Basic Python: Lists, Tuples, Sets, Dictionaries

Johnny HopkinsSeptember 12, 2019

We have come to the end of our basic Python posts and will now examine lists, tuples, sets, and dictionaries. In our last post, I defined the idea of an array and explained how Python does not have arrays unless you are using NumPy and SciPy. Now, let's look at each of these data structures and then examine two sample programs that illustrate these concepts.

Before we talk about these data structures, let us define an important term: immutability. Immutability means the object does not change as it is manipulated. In Python terms, objects keep their characteristics, important for manipulating lists, sets, dictionaries, and tuples.

The first data structure we will look at is a list. A list is an object that is changeable and orderable. A list is defined as this:

listA = [1, 2, 3, 4]

List A has four elements and has an index starting at zero and ending at three. This is because an array goes from 0 to n-1. List A is changeable because I can manipulate the list, as in a NumPy program calculating statistics. It is orderable because I can change the elements and reorder them. The downside to lists is the high processing time to manipulate them within code.

This leads to the next data structure in our post, tuples. Tuples are collections of Python objects as shown here:

tupleA = (1, 2, 3, 4)

Tuples are similar to lists, except they are immutable and faster than lists. Each element is separated by a comma and declared as what you see above. Because you cannot change tuples, your program runs faster.

Next, we look at sets. Set() is an actual function called from core Python. The set() method is unordered, mutable, and has no duplicates. It resembles the mathematical structure of a set. Computer scientists learn about sets in discrete math and quantitative literacy courses. Here is a sample function call to set():

a = set([4,5,6,7])

b = set([7,8,9,10])

These two variables, a and b, decare two sets, with the common element of '7.' Mathematically, we represent this by two overlapping circles with '7' in the center, which is the intersection between a and b.

Finally, we look at dictionaries in Python. As mentioned in the post on decision statements, case structures can be simulated using dictionaries. Dictionaries are changeable, indexed, and unordered. They are declared as follows:

my_dict = {"a": 5, "b": 9}

The variable, my_dict, declares a dictionary with two elements and encapsulates them in curly braces. The dictionary could also represent the case structure as a console-based menu. Indexes and elements can change, so programs with this data structure could potentially run slowly. Algorithmic time measures are beyond the scope of the series, but can be looked at in an algorithms textbook.
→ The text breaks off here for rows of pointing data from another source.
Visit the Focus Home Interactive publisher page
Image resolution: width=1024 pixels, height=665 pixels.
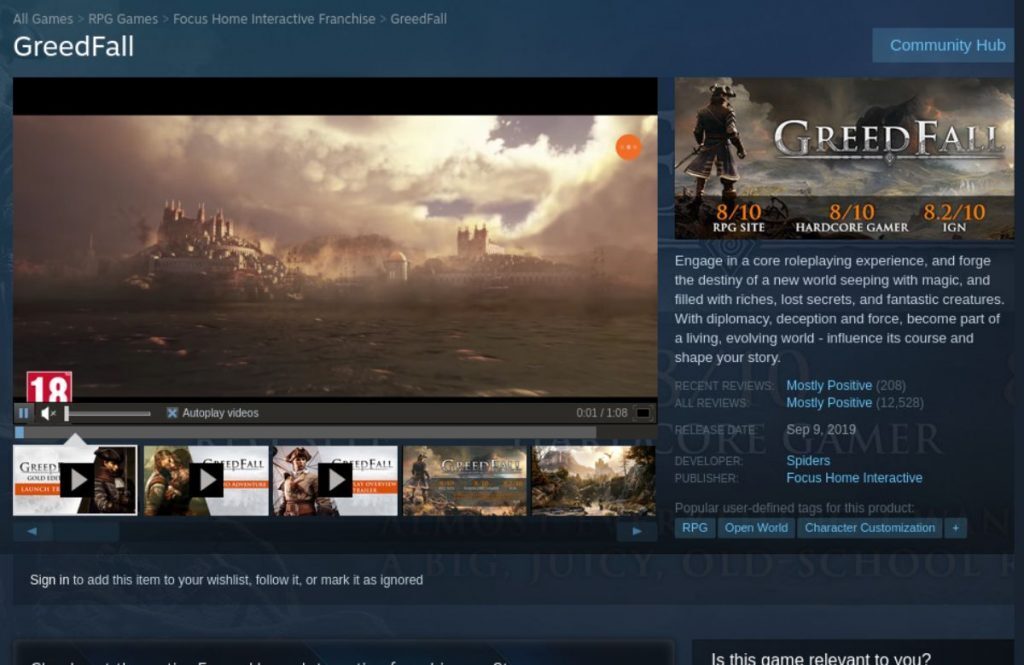coord(854,478)
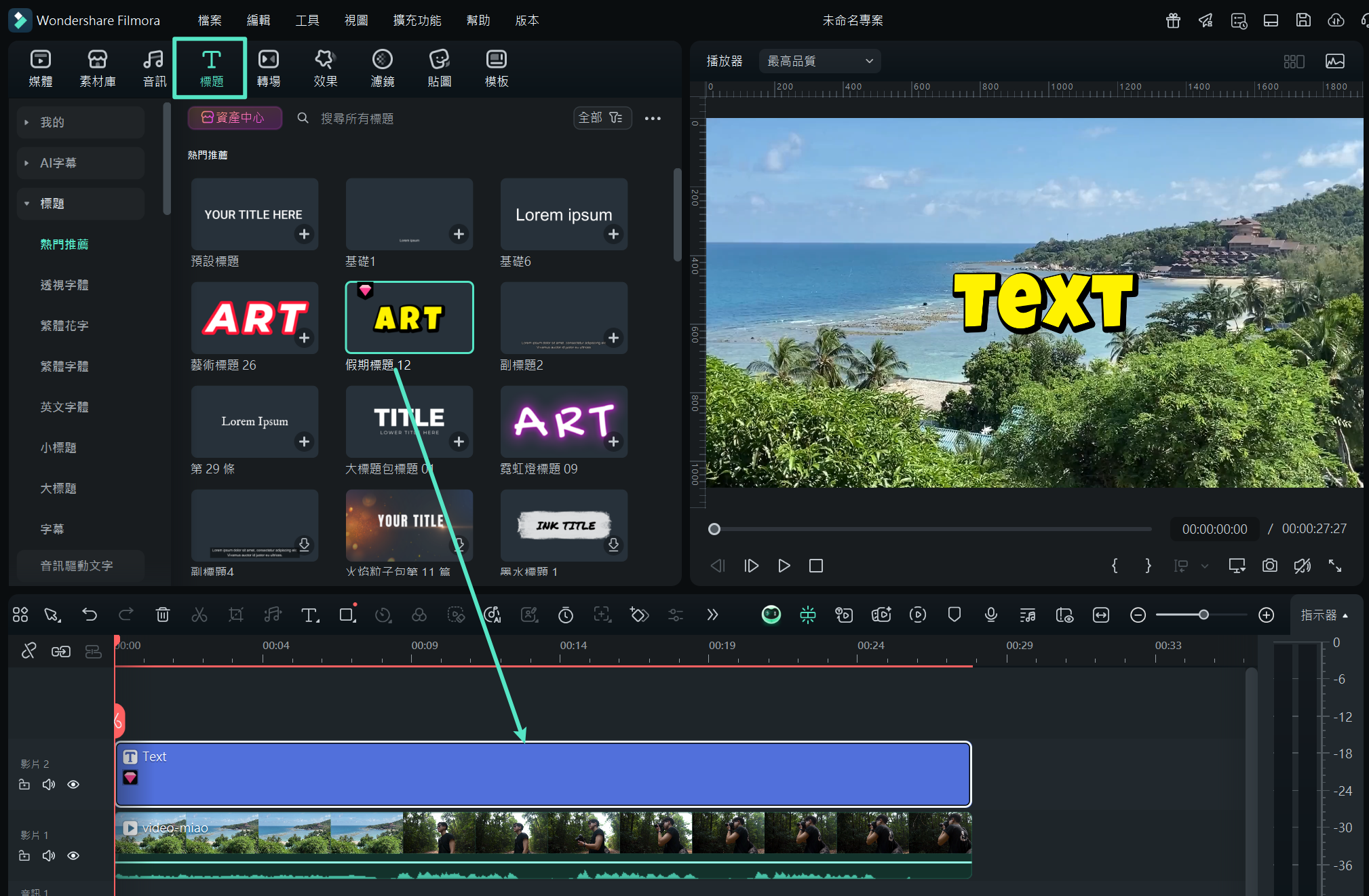Open the Stickers (貼圖) panel
Image resolution: width=1369 pixels, height=896 pixels.
(439, 68)
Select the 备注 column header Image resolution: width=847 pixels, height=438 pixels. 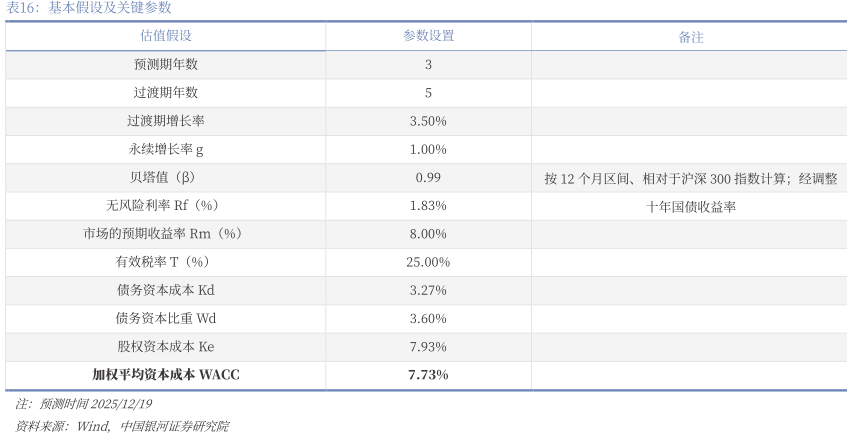pyautogui.click(x=691, y=37)
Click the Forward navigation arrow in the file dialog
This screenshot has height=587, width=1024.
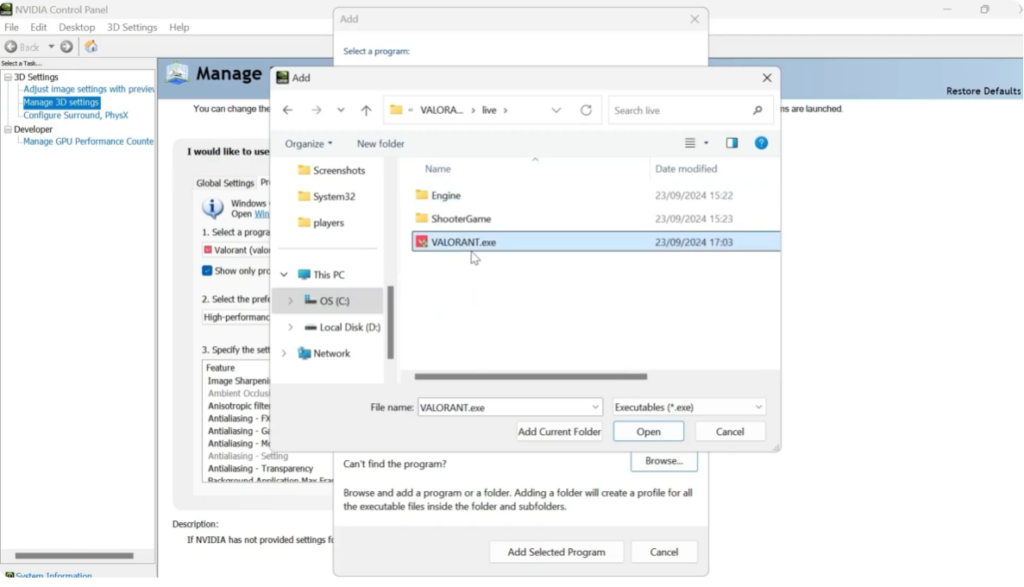[x=316, y=110]
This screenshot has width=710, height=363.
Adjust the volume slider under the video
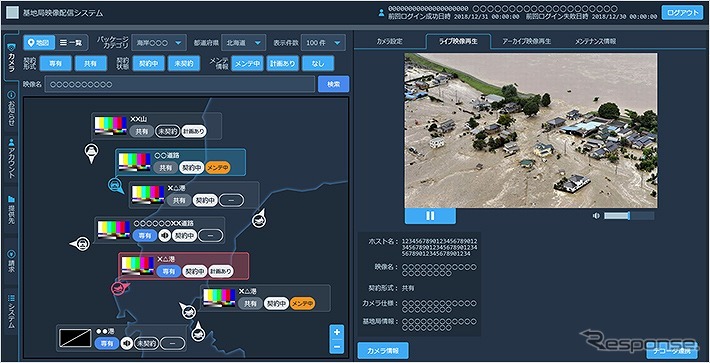[x=629, y=216]

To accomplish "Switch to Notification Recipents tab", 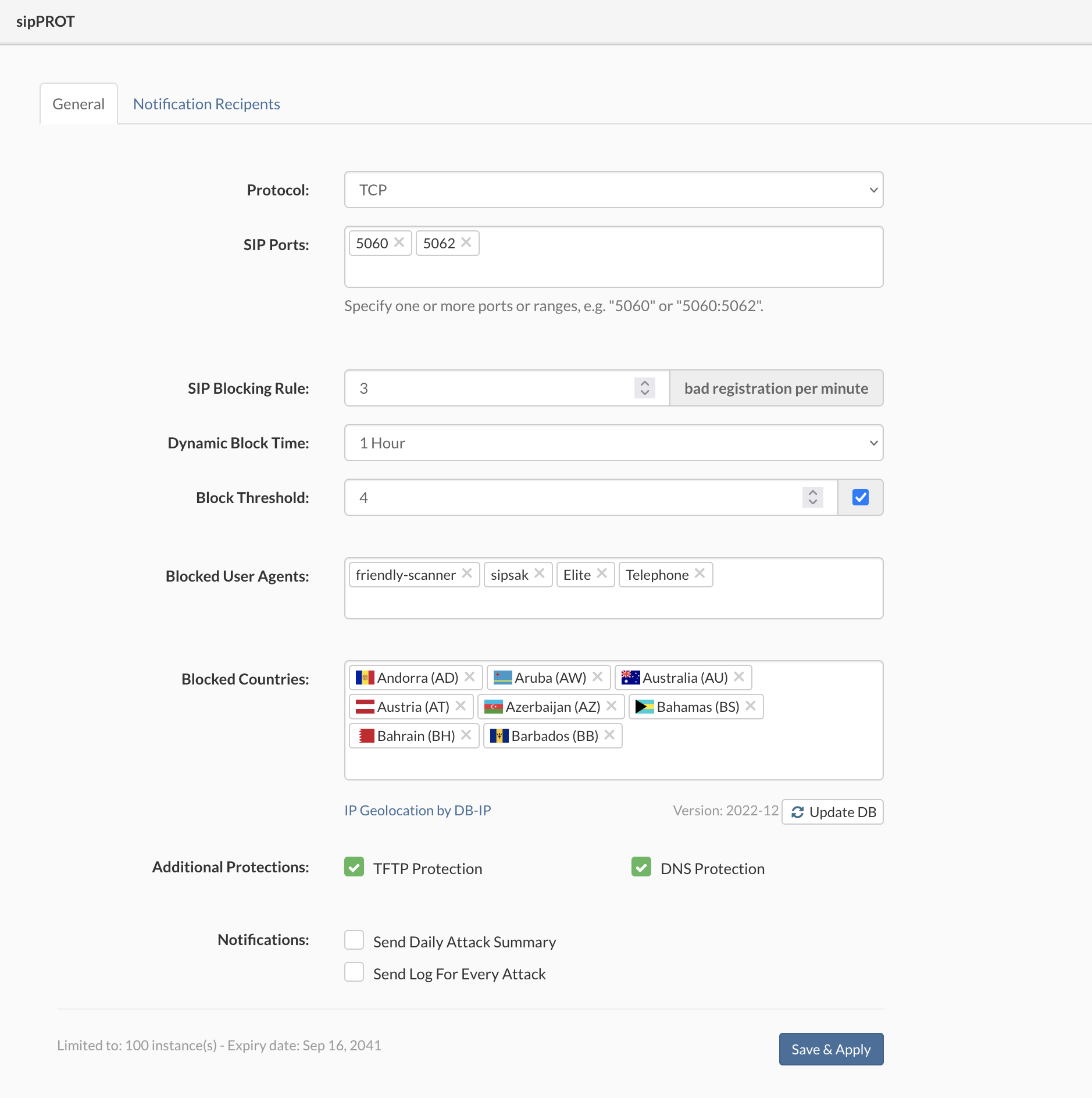I will pos(206,104).
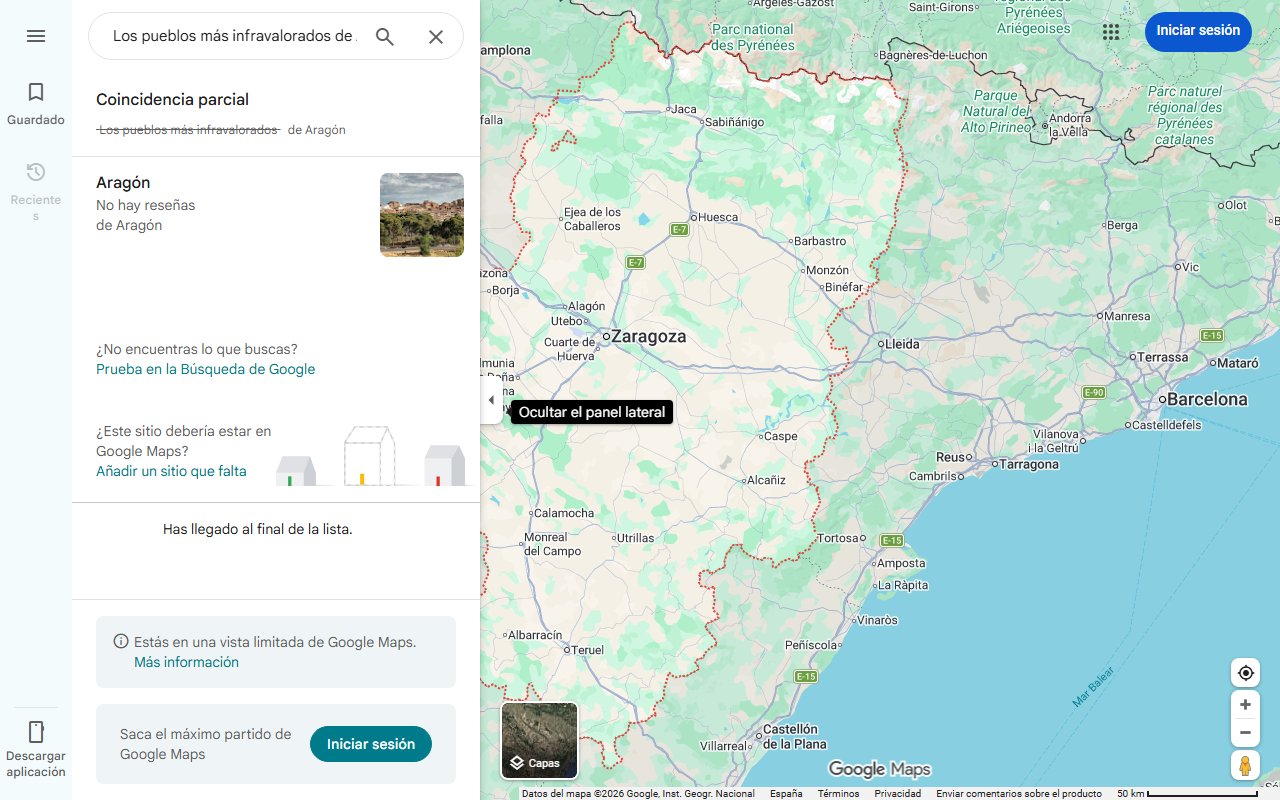The image size is (1280, 800).
Task: Open Más información about limited view
Action: pyautogui.click(x=186, y=662)
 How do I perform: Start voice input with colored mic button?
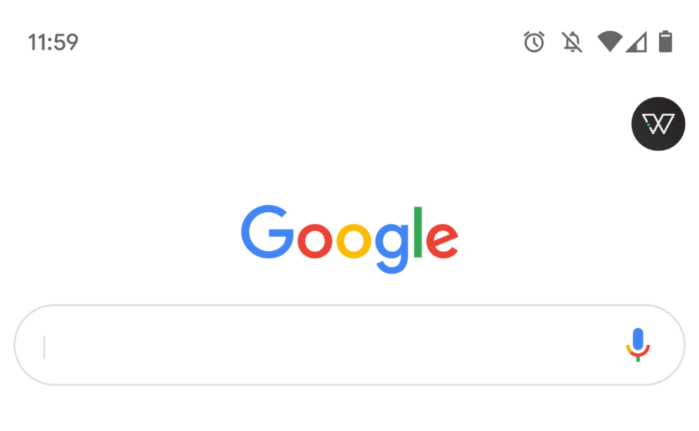638,345
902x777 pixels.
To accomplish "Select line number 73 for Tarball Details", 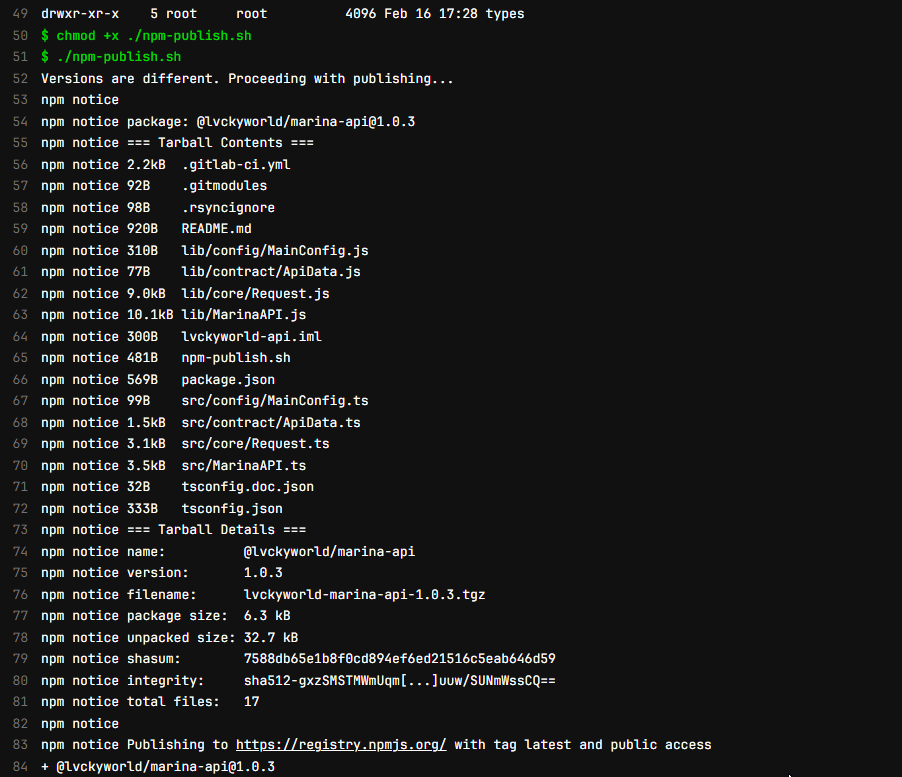I will pyautogui.click(x=21, y=530).
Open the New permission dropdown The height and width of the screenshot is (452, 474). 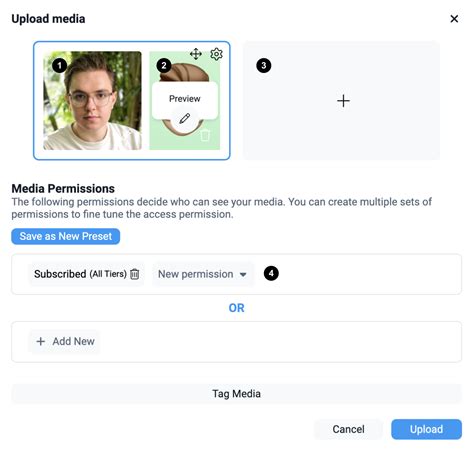[203, 274]
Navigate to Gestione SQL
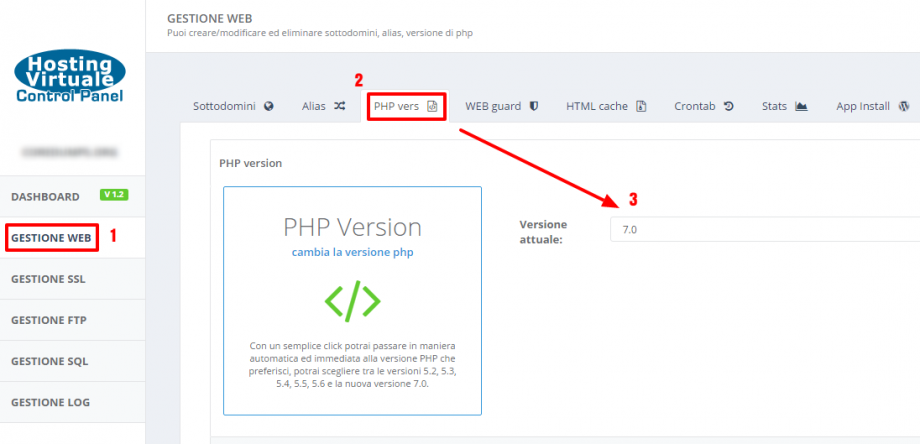The height and width of the screenshot is (444, 920). coord(48,361)
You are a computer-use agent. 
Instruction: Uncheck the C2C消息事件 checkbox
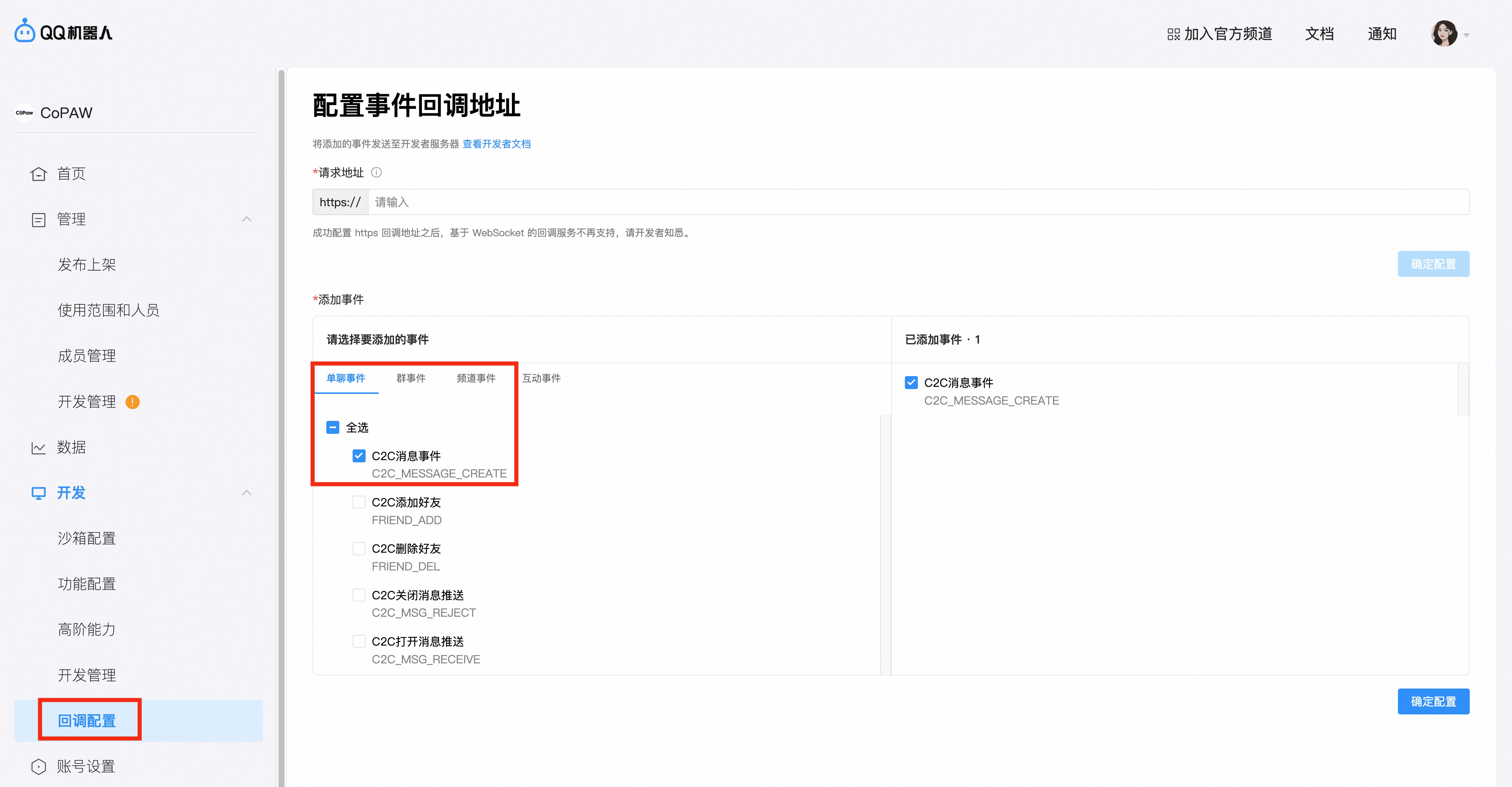[x=359, y=456]
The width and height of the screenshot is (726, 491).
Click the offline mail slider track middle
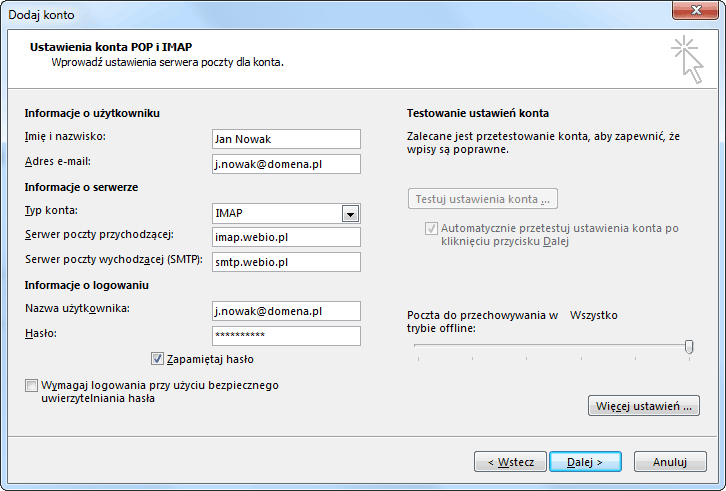tap(553, 346)
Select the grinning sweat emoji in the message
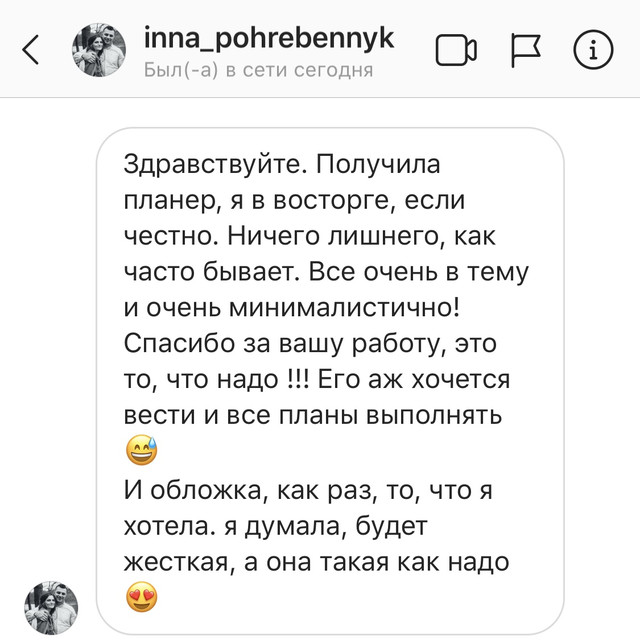Image resolution: width=640 pixels, height=640 pixels. tap(142, 451)
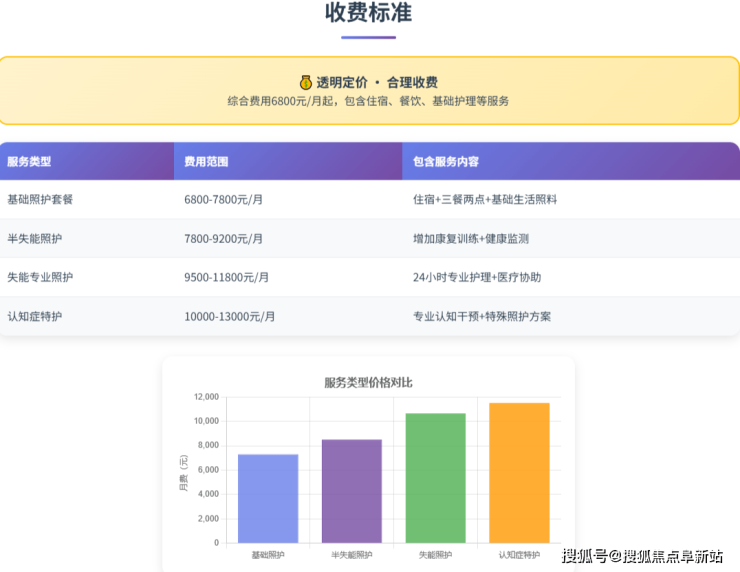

Let us look at some code examples which use a couple of these structures. These programs are small, but very powerful. Here is a program which declares a list and a tuple:

Figure 1: structure.py

Figure 2: Output from structure.py

We declare a list, test_scores, and place five elements with an index of zero to four. We then call count() to get the index number of the list. We call reverse() to reverse the order of the list. Next, we declare a tuple, my_tuple, and populate it with four values plus print the elements to standard output.

Finally, we return to NumPy and SciPy for our next code example. You may recall from our earlier post, we used both libraries in tandem to calculate descriptive statistics on a list. We will create a new Python script with a new data set and this time we will return to Jupyter. Jupyter is the notebook interface with IPython as a foundation. IPython is an advanced shell to run Python code. Here is our notebook:

Figure 3: The Jupyter Notebook, structurestats

Figure 4: The Jupyter Notebook, structurestats (cont)

The Jupyter notebook shows how we call NumPy's statistical methods on our list to show how we do operations on a list. What do you think will happen if we use a tuple instead of a list? The tuple does not change the output because no matter if we use a list or tuple, NumPy and SciPy will treat the data set as an array and perform our calculations.

This concludes our post on data structures in Python. The final post will be a comprehensive example using all of our data science libraries on a moderate sized dataset.

Note: Most of the coding and screenshots came from the PyDroid app, giving Android users the ability to code on smartphones, tablets, and Chromebooks. I did one or two programs on my Acer netbook, but everything was done on the app.